Custom Scala Function
Use Visual Notebooks to transform data using a custom Scala lambda function. For more information about Scala lambda functions, view the Scala documentation.
Configuration
| Field | Description |
|---|---|
| Name (default=none) | A user-specified node name displayed in the workspace |
| Columns (Required) | Input columns: Specify the input columns for the scala expression. |
Derivation Code (default=default) | Custom scala expression: Optionally, specify a Scala lamba function to act on the data specified by Columns. |
| Output Column Name (Required) | Name of the output column: Specify a column name for the transformed data. |
| Derived Type (Required) | Output column type: Specify the data type for the derived column of data. |
Node Inputs/Outputs
| Input | A Visual Notebooks dataframe |
|---|---|
| Output | A Visual Notebooks dataframe with a column transformed using a custom Scala lamba function |

Figure 1: Example dataframe output
Examples
A lambda function (also known as an anonymous function) is used in Scala and other programming languages to transform an expression without declaring a named function. This has the benefit of producing simple, compact code that is easy for developers to generate and maintain. Lambda functions can also be used as input to higher order functions if needed. For more information about lambda functions, view the Scala documentation.
In the examples presented here, we use Scala lambda functions to perform string manipulations and to manipulate numeric data. To begin, input the data into Visual Notebooks as follows:
- Drag a CSV node onto the canvas.
- Select the CSV node.
- Upload the sample data.
- Select Run.
The sample data used in this example consists of (fictitious) prices of milk and eggs in selected cities in California, Texas, and NY every 5 years. This data is shown in Figure 2.
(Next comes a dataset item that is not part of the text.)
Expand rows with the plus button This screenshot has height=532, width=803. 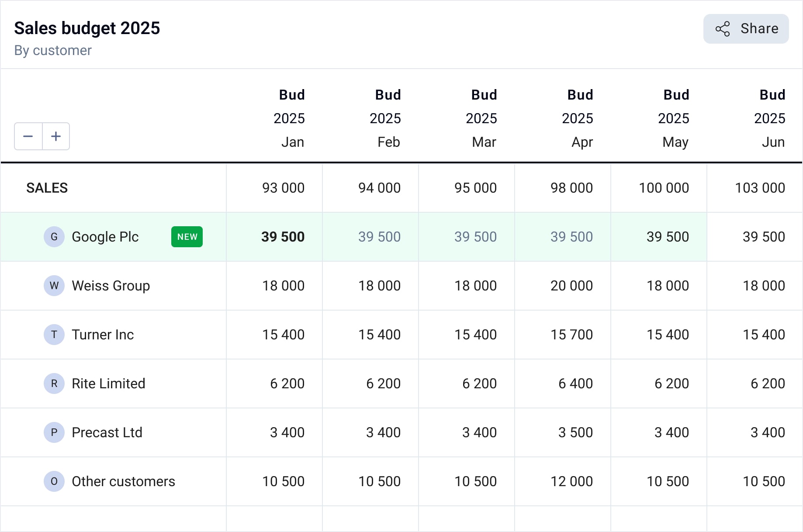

Figure 2: Input data showing prices of milk and eggs over time in NY, CA, and TX
For the first example, use a Custom Scala Function node to combine city and state information from two different columns, by using these steps:
- Drag a Custom Scala Function node onto the canvas and connect it to the existing CSV node.
- Select the node.
- For Columns, select city and state.
- For Derivation Code, enter
(x: String, y: String) => {x + ", " + y}. - For Output Column Name, enter
City_state. - For Derived Type, select String.
- Select Run.
Since you selected city and state as your columns, the lambda function represents x with city and y with state. The strings are combined using the + operator, and another string , is added to insert a comma and a space.

Figure 3: City and state information combined
For the next example, add the prices of eggs and milk, by performing these steps:
- For Columns, clear the existing selections and select egg_price and milk_price.
- For Derivation Code, enter
(x: Double, y: Double) => {x + y}. - For Output Column Name, enter
Total. - For Derived Type, select Decimal.
- Select Run.
The new column, Total, indicates that in Anaheim, CA, in 1980, the price of eggs and milk combined was $3.20.

Figure 4: Price of milk and eggs and combined
For the final example, modify the previous example by adding 5% tax to the price of milk and eggs:
- Modify Derivation Code to
(x: Double, y: Double) => 1.05 * {x + y}. - Select Run.
The total for Anaheim, CA, in 1980, has increased from $3.20 (Figure 4) to $3.36 (Figure 5).

Figure 5: Total price with tax